“There are too many ideas and things and people. Too many directions to go. I was starting to believe the reason it matters to care passionately about something, is that it whittles the world down to a more manageable size.”
“I’ll tell you a secret. The last act makes a film. Wow them in the end, and you got a hit. You can have flaws, problems, but wow them in the end, and you’ve got a hit. Find an ending, but don’t cheat, and don’t you dare bring in a deus ex machina. Your characters must change, and the change must come from them. Do that, and you’ll be fine.”
***Warning: spoilers for Bioshock: Infinite ahead***
Written by Charlie Kaufman, 2002’s Adaptation, from which the above quotes are pulled, is among the most trenchant and brutally accurate films ever made about the psychological horrors of the creative process. In the movie, Charlie Kaufman, a self-loathing screenwriter, is hired by Columbia Pictures to translate the poetic, but diffuse novel The Orchid Thief into a Hollywood script. Kaufman (the real one) drew from his own experience struggling to adapt the real Orchid Thief into a very real Hollywood picture for the also very real Columbia Pictures. You don’t even have to know that Nicholas Cage plays the lead to get the sense that Adaptation revels in layers of meta-parody and self-reflexivity that even the cast of Community would think is a bit much.
A medium learning to perceptively look inward can be a prime sign of its growing maturity. Once the playbook has been firmly established (and probably grown a little stale), it can be a breath of fresh air to see new works that appraise, skewer, or just ask why it is a genre, or concept has developed in the popular culture the way it has. But introspection is also the first step towards navel-gazing. Creative self-obsession can easily be mistaken for depth, so it doesn’t take much for a work’s “eat your heart out” awareness of convention to get winked and nudged over the line of insightful, and into a position where the whole work just becomes a masturbatory exercise in tail swallowing.
It’s a creatively dangerous diet, especially for those who stick with it for long periods. To bring back an example from TV’s most prominent genre, the sitcom, you could compare Community’s early years -which exuded boundless creativity when recognizing, and subverting the staples of its species-, with what the show has become lately: one of many post-modern, post-Friends comedies to mine laughs from biting the hand of sit/romcom tropes and cliches that feed it. For my money, Adaptation is, on aggregate, squarely between these two extremes (call it too clever by a quarter), as its all-encompassing quirk pushes into territory so far passed the baseline, that you’re not sure whether it’s being clever, self-indulgent, or both.

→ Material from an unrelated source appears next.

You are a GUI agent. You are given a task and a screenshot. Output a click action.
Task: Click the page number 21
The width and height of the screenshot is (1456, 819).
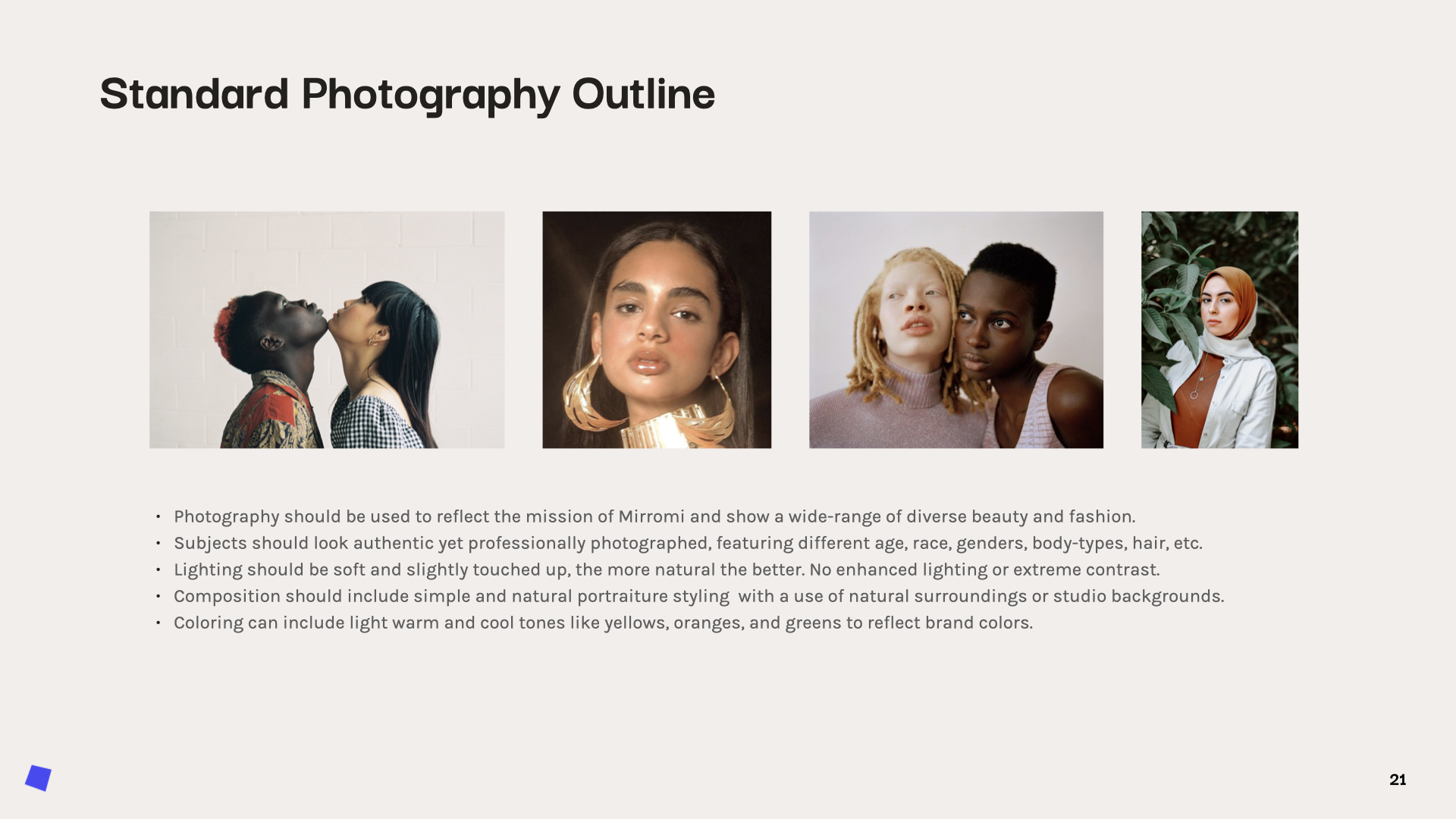[x=1398, y=780]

The same could be said of Bioshock: Infinite, the latest from Irrational Games that, depending on how you approach it, can look like a magnum opus, or an overreaching Ouroboros; the same coin, a different perspective, to borrow the game’s own words. Few video games have stoked quite the conflagration of textual dissection this one has, which is a rare, welcome sight for a medium where “how does it play” is usually the primary point of interest. Infinite scratches an itch that’s only grown more irritating with the medium’s evolution: the continued dearth of gaming experiences that hook into a user’s emotional, and intellectual centers, not just the adrenal gland. It asks the player to engage beyond the surface, default experience of gaming as entertainment, and offers itself up for careful consideration. Where most other triple-A titles want to be a rollercoaster, Bioshock says, “You must commit this much thought to really enjoy the ride.”
It’s not what you might expect from a first-person shooter that lets you zip around on aerial train tracks, and makes a major visual motif out of ol’ timey, big top carnival fairgrounds (the game’s initial tutorials are designed as midway games). Its premise is just as much of a throwback. Infinite’s classically inspired story is a tale as old as BurgerTime: play the hero, and rescue the princess. As is often the case, though, it’s the details that separate it from the mold. The protagonist is an alcoholic ex-Pinkerton, Booker DeWitt, and the princess’s tower is located in the mobile heart of the floating sky city, Columbia, an astounding achievement for the game’s time period, 1912. But, despite the rip-roaring, fantastical setting, the refrain heard from Booker’s mysterious benefactors underscores a simple drive at the center of the narrative: bring us the girl, and wipe away the debt.